It's a perfect word. It's evocative. It's short. Its roots go back over 15,000 years. Chaucer, Shakespeare, and Casanova were among its most famous literary champions.
And yet, cunt still gets the short end of the stick. So to speak.
In erotic romance, "cunt" is generally considered the division between sensual and erotic. Do you have forty sex scenes in youe 25,000 word story? Do your characters say "fuck" and watch each other masturbate, do they use vibrators and have so much oral sex their jaws lock up? Great. That sounds sensual to me.
But do you have only three sex scenes and use the word "cunt" to describe your heroine's love canal? Yes? Then you're writing erotica, my friend.
Why is that? Why is it that one small word has the power to change sexy to erotic, to change arousing to offensive? And is it that offensive, really?
Most women seem to think so. Studies have shown that women find "cunt" the most offensive word in the English language. (Seriously.) It's forbidden. It's absolutely taboo.
But what is forbidden is often what is most erotic, as well.
I never used to write it. I didn't like to read it. Then I found a few erotic romances that did. My dislike of the word changed to--not indifference, because I don't feel a word like cunt can ever inspire indifference--but more like approval. The word was forbidden. The word was direct. The word was a little shocking.
In short, the word was pretty hot.
Remember that episode of Sex and the City where Charlotte is trying to woo that painter to her gallery? It's an old man, and he proudly informs her that he's been doing a series of paitnings of cunts. Charlotte is, of course, stunned by this. He asks her to sit for him, and you can see she's about to refuse when the old man's wife enters the studio. She's holding a tray of lemonade and says sweetly, "I bet you have a beautiful cunt, dear." Hey! That word isn't so bad after all! In fact, it's kind of...dare I say...cute? Maybe if we think of cunt as a nice word, a sexy word, a descriptive word, instead of a nasty one, we can replace it in our vocabulary and our books and hold our heads high. Just hearing the phrase "beautiful cunt" made a difference to me, since we so often associate the word with less pleasant adjectives. But if we think of the word-and the objects-as beautiful...
Chaucer used it in The Canterbury Tales, spelling it "queynte". According to Charles Panati's Sexy Origins and Intimate Things, "Chaucer believed the word was derived from 'quaint', which meant 'a many-layered, in-folded mystery'." Now really, what better way is there to describe a woman's sexual organs than "a many-layered, in-folded mystery"?

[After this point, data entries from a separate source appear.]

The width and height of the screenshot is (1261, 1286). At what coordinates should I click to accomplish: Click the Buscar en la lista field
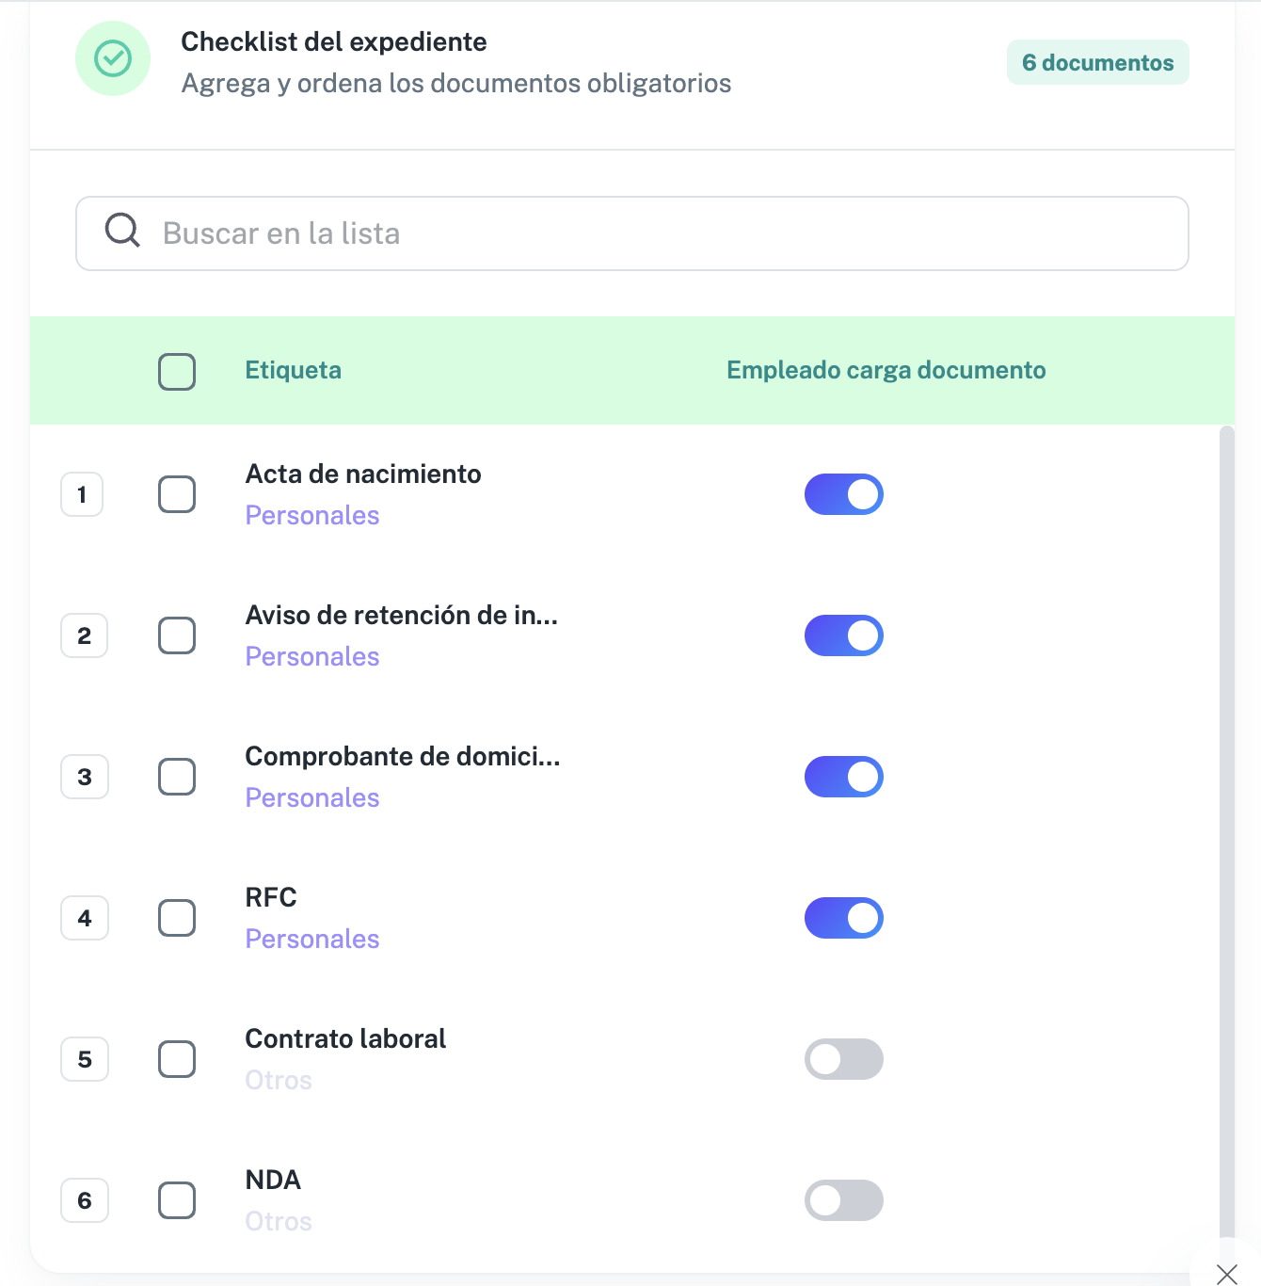click(x=632, y=233)
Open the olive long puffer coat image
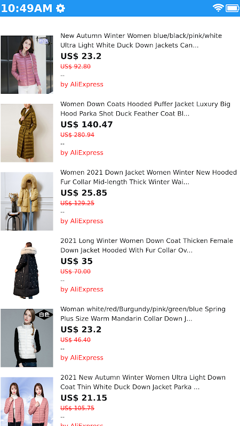240x426 pixels. click(x=27, y=133)
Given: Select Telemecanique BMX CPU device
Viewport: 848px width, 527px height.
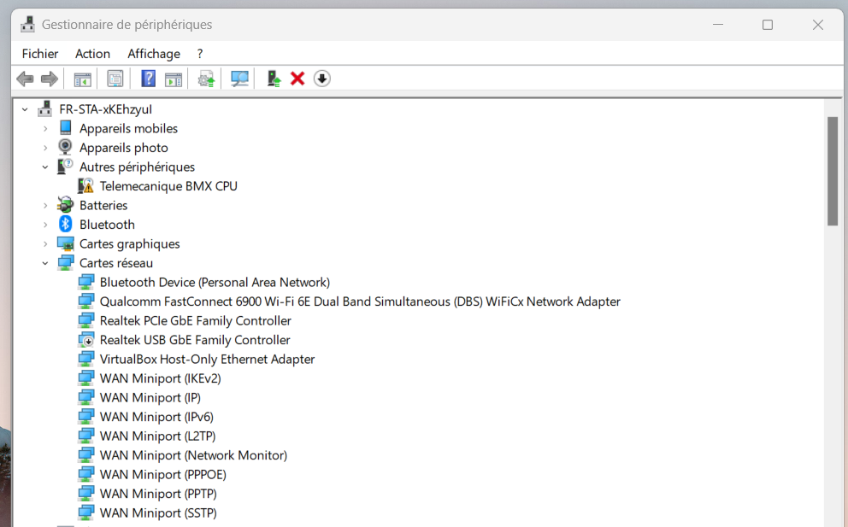Looking at the screenshot, I should click(168, 186).

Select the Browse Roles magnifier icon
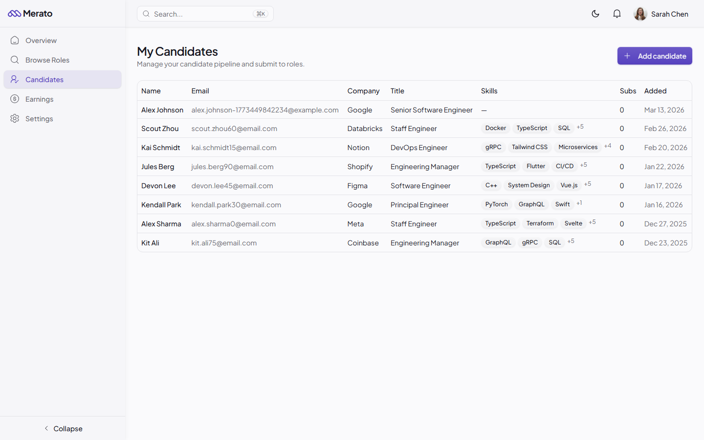pos(15,60)
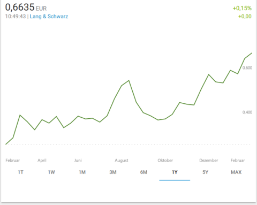This screenshot has width=257, height=205.
Task: Click the 0,6635 EUR price value
Action: point(26,7)
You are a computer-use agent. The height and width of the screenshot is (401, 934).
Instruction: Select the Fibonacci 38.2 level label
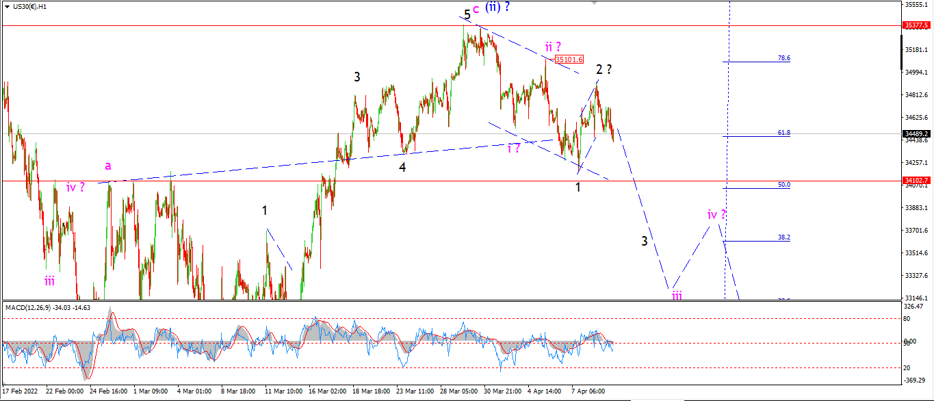tap(784, 237)
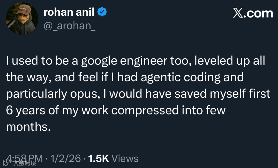Viewport: 278px width, 168px height.
Task: Click the word "opus" in the tweet
Action: pyautogui.click(x=84, y=94)
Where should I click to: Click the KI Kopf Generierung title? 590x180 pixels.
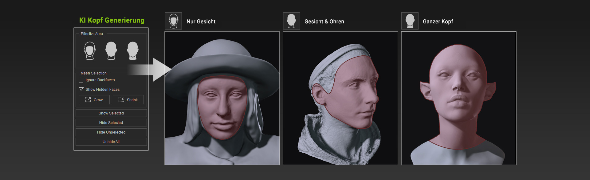(112, 20)
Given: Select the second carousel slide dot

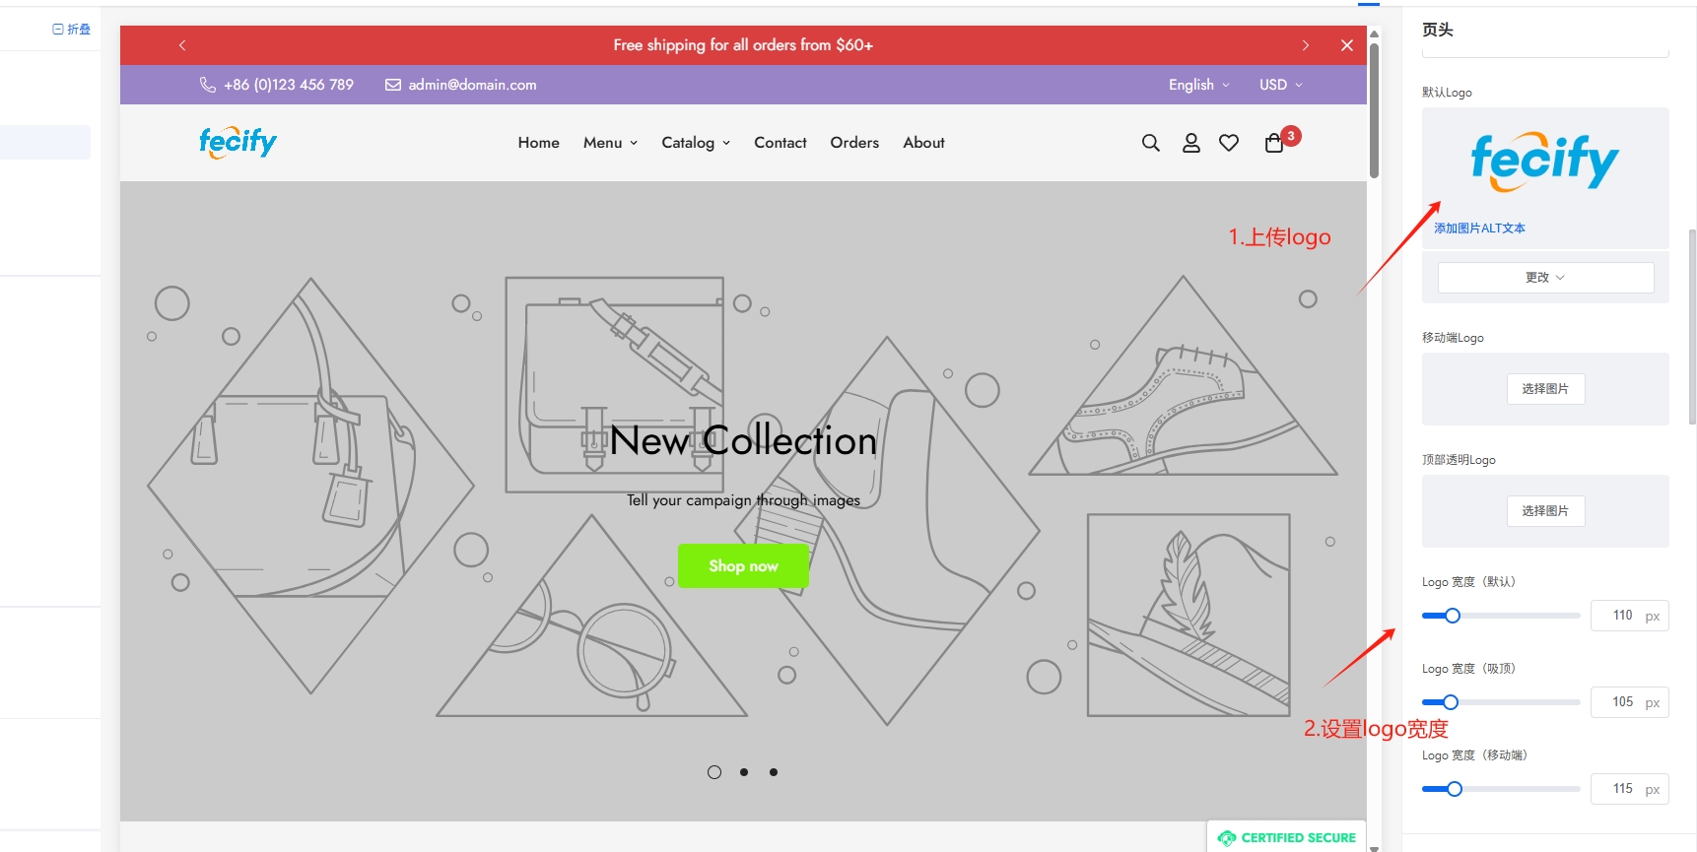Looking at the screenshot, I should (x=744, y=772).
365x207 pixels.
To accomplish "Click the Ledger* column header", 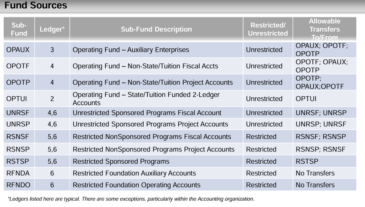I will pyautogui.click(x=52, y=29).
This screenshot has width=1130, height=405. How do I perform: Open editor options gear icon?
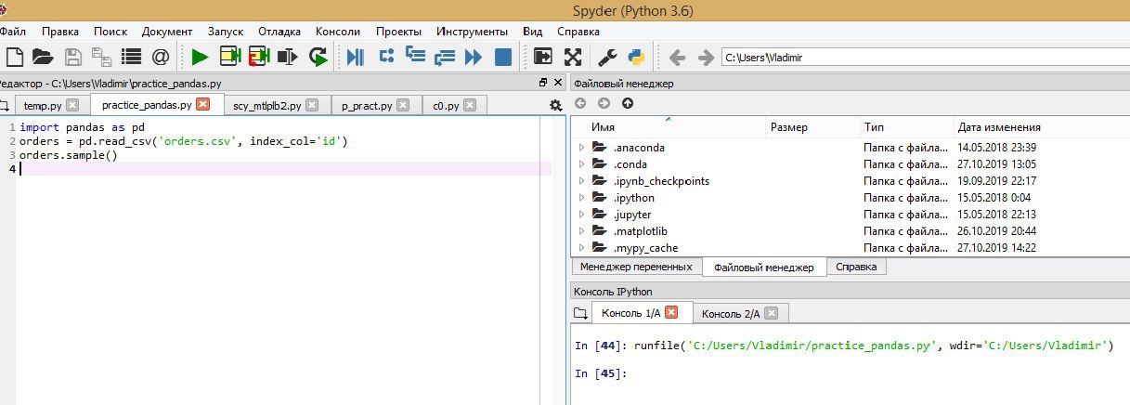[555, 105]
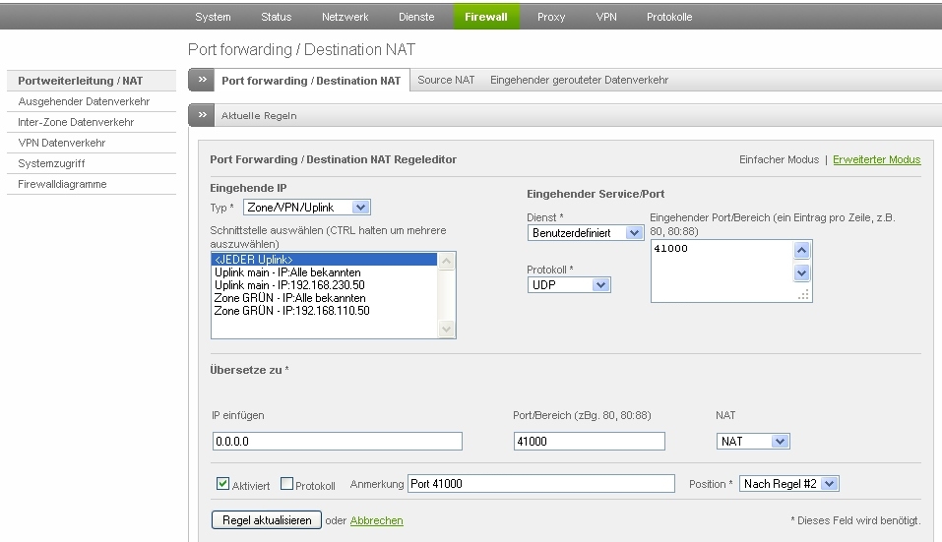Uncheck the Aktiviert checkbox
942x542 pixels.
(x=223, y=484)
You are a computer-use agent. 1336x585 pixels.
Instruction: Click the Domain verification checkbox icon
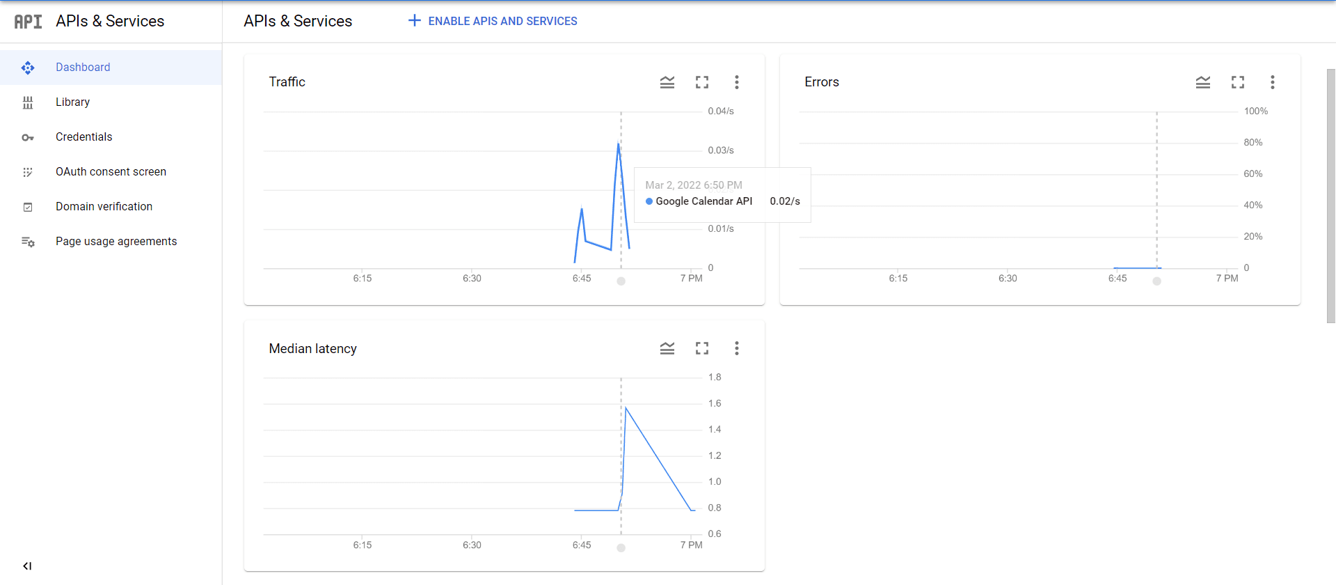[28, 207]
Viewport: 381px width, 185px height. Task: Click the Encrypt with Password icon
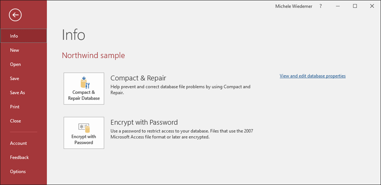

Of course, pre-Chaucer, cunt was a name. There are many families on the rolls in thriteenth-century England named "Cuntles" or "Clawcunte", or many variations therof. There were "Gropecunte Street"s or "Cunte Lane"s in medieval England as well. Clearly, the word's meaning was fixed even over 700 years ago--it first appears in written record in 1066, but seems to have had a different meaning then, although "cunt" is derived from early language, when "kuni" or words like it were used simply to mean "wife" or "woman".
Which is all very interesting, except it doesn't mean much to us or help us. Women don't want to see cunt. There's an implication that if they do, they're the type of woman who likes really graphic, nasty sex--the hardcore erotic stuff--instead of the lighter, sweeter, gentle-spanking kind of sex.
What's a writer to do?
See, the problem is, "cunt" works so well. As I said above, it is evocative. It does give the reader a distinct message: this is going to be pretty graphic. This will be pretty hot. Isn't choosing words to set a mood part of what we do as writers?
I decided to try using cunt. I wanted to see what t felt like to actually write it, to actually put that forbidden word on paper. Could I still turn peple on when I threw a cunt bomb into my work? Could I still write scenes people would enjoy, even if a cunt bobbed up at them from the page?
To my surprise, it worked. And it wasn't too bad. It was actually pretty sexy. And so exact! We're always looking for words to describe or identify female body parts. Aren't you tired of writing about slick folds or swollen entrances? Or channels, or tunnels, or whatever? Isn't it hard to use "pussy" to describe both the vagina and the vulva (a word I don't like, btw)?
This is where cunt fits in. I can talk about pussies and cunts as two seperate (but obviously closely related) entities, and I can describe a vagina without adjectives but with a word that everyone can visualize. The many-layered, in-folded mystery of a woman.
I don't use the word much (and never, ever in dialogue. I know I'm trying to be Miss Open-Minded and Miss Use Cunt, but I don't like it in dialogue. Cunt is a private thing, to be shared only with our readers through our voices, not our characters'.) But of late I've been abstaining, and I have missed it. All those folds and entrances just can't compensate for the brevity and clarity of cunt.